Note: Intra-division opponents are in bold text.

===Game summaries===

====Week 1: at Kansas City Chiefs====

Leading 21–3 at halftime, the Chargers blew their lead, scoring only six more points by field goals. Kansas City rallied with 24 unanswered points, forcing overtime, where the Chiefs won the season's opening game.

| Quarter | 1 | 2 | 3 | 4 | OT | Total |
|---|---|---|---|---|---|---|
| Chargers | 7 | 14 | 3 | 3 | 0 | 27 |
| Chiefs | 3 | 0 | 7 | 17 | 6 | 33 |

====Week 2: vs. Jacksonville Jaguars====

Already without Keenan Allen for the entire season, running back Danny Woodhead suffered a torn ACL, putting him out for the season. Nevertheless, the Chargers went on to burn the Jaguars, winning 38–14, and with that they went to 1–1.
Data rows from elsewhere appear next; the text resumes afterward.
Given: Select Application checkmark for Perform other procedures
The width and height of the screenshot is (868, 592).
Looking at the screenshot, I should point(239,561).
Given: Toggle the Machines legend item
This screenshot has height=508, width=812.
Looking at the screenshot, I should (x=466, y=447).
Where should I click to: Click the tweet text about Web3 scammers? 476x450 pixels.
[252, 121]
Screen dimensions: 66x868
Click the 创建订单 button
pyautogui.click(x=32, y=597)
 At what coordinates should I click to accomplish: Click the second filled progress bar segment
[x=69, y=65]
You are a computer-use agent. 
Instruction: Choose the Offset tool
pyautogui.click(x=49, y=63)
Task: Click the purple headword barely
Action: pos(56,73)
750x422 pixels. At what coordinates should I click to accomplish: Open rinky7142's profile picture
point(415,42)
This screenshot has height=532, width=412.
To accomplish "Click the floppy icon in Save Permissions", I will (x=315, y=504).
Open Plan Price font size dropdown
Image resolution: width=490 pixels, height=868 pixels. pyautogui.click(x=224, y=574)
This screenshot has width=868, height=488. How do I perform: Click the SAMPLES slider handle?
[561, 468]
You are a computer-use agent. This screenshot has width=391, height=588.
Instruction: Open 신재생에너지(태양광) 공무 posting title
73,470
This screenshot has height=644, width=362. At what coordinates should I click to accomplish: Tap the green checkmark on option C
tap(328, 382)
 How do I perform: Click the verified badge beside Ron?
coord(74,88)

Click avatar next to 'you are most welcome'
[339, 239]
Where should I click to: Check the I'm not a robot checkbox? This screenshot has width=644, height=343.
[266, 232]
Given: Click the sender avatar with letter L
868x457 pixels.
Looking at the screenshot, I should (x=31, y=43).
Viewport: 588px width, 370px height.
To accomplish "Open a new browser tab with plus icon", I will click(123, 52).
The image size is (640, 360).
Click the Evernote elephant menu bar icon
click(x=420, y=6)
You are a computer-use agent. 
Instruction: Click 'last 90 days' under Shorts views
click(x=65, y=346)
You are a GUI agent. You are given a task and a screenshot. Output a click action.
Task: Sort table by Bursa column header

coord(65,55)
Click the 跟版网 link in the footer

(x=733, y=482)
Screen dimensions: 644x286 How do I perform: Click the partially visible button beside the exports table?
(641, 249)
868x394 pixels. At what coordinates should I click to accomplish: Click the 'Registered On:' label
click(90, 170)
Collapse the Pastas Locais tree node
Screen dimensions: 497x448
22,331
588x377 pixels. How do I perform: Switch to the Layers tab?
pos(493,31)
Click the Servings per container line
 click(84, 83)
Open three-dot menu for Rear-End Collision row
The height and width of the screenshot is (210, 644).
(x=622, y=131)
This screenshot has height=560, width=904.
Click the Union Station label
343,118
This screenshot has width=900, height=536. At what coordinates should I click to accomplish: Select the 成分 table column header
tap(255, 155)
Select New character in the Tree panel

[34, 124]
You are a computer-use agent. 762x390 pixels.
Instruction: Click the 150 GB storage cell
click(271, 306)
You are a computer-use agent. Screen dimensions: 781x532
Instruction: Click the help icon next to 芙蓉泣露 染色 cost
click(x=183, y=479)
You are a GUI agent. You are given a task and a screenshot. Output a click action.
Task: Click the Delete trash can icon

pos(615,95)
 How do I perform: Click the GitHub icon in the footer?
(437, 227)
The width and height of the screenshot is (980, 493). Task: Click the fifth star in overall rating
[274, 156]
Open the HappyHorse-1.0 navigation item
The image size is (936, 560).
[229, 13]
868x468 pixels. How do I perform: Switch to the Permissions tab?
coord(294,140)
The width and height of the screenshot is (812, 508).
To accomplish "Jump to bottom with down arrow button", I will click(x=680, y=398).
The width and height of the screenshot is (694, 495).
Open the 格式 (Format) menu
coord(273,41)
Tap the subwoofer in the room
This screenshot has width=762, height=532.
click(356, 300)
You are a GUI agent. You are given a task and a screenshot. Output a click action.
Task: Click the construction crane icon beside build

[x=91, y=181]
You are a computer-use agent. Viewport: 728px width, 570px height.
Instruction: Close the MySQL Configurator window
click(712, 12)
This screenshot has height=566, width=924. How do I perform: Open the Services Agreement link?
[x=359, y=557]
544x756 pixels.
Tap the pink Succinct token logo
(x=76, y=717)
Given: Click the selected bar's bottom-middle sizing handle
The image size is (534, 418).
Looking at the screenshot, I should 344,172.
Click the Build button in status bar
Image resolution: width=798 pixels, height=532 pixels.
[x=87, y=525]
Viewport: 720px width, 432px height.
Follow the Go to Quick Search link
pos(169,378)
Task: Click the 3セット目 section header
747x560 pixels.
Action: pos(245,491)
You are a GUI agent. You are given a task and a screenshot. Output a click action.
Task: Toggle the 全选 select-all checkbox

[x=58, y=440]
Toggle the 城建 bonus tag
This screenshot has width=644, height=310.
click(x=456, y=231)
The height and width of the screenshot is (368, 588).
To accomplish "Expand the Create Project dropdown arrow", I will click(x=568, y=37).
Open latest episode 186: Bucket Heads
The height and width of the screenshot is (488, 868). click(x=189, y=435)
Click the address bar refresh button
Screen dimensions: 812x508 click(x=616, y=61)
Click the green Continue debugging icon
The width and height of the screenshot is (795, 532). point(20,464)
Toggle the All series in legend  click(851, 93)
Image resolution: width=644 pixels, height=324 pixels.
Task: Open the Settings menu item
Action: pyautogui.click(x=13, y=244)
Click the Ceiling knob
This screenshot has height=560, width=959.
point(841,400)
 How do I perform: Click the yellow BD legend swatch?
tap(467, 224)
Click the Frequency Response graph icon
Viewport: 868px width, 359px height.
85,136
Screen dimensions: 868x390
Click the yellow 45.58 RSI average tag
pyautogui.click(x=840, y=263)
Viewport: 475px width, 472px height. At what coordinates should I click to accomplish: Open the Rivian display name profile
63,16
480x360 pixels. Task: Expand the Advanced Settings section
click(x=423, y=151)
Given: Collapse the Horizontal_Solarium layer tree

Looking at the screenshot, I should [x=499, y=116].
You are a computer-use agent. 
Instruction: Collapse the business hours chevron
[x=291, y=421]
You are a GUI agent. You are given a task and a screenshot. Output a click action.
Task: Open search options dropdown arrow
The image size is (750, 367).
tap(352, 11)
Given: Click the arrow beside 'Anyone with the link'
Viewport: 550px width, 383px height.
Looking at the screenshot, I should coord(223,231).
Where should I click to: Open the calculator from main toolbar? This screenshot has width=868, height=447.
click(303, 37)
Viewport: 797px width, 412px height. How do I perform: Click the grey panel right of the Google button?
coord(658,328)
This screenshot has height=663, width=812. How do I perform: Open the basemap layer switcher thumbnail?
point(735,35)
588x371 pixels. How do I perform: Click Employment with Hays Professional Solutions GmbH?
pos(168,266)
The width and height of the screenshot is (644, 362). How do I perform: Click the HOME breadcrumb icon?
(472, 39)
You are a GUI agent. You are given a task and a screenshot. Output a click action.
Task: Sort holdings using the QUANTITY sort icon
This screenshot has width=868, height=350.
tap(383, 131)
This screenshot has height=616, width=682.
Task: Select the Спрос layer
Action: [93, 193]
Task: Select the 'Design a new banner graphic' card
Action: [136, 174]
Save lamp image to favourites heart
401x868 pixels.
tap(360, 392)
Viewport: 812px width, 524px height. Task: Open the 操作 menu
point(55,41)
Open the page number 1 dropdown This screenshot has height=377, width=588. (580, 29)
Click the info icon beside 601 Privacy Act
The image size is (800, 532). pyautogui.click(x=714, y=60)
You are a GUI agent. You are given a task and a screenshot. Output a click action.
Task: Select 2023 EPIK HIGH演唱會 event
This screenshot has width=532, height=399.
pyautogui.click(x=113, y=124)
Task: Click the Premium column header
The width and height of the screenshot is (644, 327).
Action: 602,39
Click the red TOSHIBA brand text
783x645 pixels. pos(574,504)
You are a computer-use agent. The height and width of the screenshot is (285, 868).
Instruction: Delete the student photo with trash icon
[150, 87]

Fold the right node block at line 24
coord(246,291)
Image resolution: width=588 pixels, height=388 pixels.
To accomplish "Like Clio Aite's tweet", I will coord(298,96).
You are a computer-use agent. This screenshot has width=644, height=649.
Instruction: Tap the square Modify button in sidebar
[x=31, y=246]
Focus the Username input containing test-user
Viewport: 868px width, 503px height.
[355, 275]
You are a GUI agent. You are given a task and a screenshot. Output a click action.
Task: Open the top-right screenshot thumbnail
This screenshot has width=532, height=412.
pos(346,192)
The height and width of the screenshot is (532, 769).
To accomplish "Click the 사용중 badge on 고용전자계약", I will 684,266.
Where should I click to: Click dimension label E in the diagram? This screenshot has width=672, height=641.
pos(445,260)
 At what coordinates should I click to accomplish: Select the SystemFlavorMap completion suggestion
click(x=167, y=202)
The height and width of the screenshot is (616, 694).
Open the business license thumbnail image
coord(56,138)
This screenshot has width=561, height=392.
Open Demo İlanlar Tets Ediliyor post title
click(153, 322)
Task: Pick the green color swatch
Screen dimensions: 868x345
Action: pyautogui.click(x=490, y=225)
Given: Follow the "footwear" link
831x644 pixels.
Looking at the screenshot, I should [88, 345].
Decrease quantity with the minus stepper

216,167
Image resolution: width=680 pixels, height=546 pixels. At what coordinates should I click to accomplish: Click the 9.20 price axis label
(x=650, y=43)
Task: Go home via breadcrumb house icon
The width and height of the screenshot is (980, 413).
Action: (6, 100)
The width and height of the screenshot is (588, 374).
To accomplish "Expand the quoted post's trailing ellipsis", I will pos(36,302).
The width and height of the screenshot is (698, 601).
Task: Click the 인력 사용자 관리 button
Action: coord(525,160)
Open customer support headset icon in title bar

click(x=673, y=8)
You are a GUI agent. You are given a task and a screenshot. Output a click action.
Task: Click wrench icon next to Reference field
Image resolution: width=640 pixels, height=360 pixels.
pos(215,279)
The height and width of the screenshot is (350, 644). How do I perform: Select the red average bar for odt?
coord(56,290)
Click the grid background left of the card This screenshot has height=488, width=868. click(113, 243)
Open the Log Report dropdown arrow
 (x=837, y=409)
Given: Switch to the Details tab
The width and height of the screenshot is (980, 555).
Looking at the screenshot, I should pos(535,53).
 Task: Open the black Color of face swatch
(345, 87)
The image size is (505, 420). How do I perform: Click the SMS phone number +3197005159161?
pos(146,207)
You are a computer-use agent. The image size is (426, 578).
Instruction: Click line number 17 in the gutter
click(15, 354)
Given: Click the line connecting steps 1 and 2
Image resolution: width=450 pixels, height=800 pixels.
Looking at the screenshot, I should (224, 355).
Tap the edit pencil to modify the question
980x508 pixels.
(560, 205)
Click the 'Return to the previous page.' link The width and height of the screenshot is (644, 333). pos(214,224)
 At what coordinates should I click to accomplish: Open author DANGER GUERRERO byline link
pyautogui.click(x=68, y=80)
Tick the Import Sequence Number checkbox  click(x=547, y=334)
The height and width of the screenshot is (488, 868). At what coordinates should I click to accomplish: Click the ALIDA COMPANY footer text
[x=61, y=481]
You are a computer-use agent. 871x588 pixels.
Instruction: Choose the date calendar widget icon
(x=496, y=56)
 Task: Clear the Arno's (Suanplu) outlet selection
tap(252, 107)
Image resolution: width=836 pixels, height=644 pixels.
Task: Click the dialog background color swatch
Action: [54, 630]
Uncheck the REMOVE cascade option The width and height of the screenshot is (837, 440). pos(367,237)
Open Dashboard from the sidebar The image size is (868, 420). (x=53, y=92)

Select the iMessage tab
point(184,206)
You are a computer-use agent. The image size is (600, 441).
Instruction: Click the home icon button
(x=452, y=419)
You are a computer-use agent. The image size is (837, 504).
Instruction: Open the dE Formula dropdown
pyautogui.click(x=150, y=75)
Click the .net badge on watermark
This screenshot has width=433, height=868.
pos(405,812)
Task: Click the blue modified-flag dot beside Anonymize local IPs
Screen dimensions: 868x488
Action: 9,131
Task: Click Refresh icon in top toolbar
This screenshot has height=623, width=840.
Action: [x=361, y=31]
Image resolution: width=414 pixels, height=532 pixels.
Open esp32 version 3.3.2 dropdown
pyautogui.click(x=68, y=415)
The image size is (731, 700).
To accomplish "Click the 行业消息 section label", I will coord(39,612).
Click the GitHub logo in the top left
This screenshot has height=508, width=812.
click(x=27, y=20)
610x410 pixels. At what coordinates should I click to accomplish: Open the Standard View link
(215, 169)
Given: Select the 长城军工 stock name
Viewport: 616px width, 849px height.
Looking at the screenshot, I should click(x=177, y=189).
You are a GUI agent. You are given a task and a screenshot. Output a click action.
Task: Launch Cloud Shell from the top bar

| Quarter | 1 | 2 | 3 | 4 | Total |
|---|---|---|---|---|---|
| Jaguars | 0 | 0 | 0 | 14 | 14 |
| Chargers | 7 | 14 | 14 | 3 | 38 |

====Week 3: at Indianapolis Colts====
With a stunning loss on a 63-yard Colts touchdown pass to T.Y. Hilton with 1:17 to play, the Chargers' record fell to 1–2.

| Quarter | 1 | 2 | 3 | 4 | Total |
|---|---|---|---|---|---|
| Chargers | 0 | 13 | 6 | 3 | 22 |
| Colts | 10 | 3 | 7 | 6 | 26 |

====Week 4: vs. New Orleans Saints====
Ahead 34–21, the Chargers gave up two Drew Brees touchdown passes in the final five minutes and fell to 1–3.

| Quarter | 1 | 2 | 3 | 4 | Total |
|---|---|---|---|---|---|
| Saints | 7 | 7 | 7 | 14 | 35 |
| Chargers | 7 | 17 | 0 | 10 | 34 |

====Week 5: at Oakland Raiders====

With their third straight loss to the Raiders, the Chargers fell to 1–4.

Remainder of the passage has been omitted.